Web 2.0: Are you observing or participating?

Yesterday I listened to a philosophy podcast at the gym; it was an interview with William A. Drumin, a professor at King’s College in Pennsylvania. Drumin co-authored a book, Hitchcock and Philosophy: Dial M for Metaphysics that looks at the philosophy behind Hitchock’s films. During the interview they discussed the film, Rear Window a classic 1954 Hitchock film about a photographer who broke his leg and has to spend a few weeks at home. He spends everyday sitting at his window looking at the lives of his neighbours, always being a spectator and not a participant. 

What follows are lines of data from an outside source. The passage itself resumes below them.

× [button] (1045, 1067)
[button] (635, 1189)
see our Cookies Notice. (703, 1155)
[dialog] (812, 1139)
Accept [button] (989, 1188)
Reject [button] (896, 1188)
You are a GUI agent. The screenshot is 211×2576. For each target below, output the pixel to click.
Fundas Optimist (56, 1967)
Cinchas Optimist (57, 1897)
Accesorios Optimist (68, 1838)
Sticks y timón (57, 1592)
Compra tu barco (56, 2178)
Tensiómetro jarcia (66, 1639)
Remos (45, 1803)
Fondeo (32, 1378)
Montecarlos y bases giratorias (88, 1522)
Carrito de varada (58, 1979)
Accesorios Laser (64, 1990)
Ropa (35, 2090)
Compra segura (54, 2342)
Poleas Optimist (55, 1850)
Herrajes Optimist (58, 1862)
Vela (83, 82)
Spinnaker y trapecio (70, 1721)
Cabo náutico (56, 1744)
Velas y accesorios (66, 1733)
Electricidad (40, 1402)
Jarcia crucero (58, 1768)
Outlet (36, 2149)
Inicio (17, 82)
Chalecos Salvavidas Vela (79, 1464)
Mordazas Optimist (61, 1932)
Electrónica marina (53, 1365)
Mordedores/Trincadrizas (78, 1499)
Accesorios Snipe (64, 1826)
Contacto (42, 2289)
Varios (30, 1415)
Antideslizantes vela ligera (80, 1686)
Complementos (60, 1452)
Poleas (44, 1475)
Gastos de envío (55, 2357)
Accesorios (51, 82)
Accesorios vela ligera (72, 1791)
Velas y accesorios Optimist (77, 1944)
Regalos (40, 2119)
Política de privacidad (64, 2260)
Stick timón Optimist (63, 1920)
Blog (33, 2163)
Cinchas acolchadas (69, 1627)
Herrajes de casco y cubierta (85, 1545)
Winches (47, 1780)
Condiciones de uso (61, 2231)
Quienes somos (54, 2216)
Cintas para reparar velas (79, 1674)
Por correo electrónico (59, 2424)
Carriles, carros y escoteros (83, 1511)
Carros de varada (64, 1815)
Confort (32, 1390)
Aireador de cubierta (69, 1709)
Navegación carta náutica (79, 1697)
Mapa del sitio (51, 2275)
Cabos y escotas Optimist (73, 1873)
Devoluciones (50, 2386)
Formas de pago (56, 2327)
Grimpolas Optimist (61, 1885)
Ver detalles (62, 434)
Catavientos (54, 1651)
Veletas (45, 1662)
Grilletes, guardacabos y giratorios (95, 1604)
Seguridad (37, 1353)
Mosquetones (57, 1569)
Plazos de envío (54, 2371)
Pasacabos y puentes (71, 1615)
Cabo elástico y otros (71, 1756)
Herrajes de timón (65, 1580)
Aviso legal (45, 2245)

This got me thinking about people interact with Web 2.0 technologies. From my perspective the web has evolved for us not to be observers, but active participants. I notice though that I along with my friends easily get caught up just observing through the web. It’s really easy to just get lost in watching people’s lives (especially when there are so many Facebook and Flickr albums out there!) and not to actually take advantage of the technology to meaningfully engage in conversations with others and to have the chance to express yourselves in ways that you didn’t previously.

I think the great thing about Web 2.0 is that it really allows people a chance to get to show many more parts of themselves that others wouldn’t see. This is one of the best descriptions I’ve seen of the power of Twitter enabling you to see and share parts of your lives that previously others couldn’t see. 

Point being, don’t just be an observer. Technology is just there to help us enhance how we express ourselves and create meaning and value with others. So why not participate?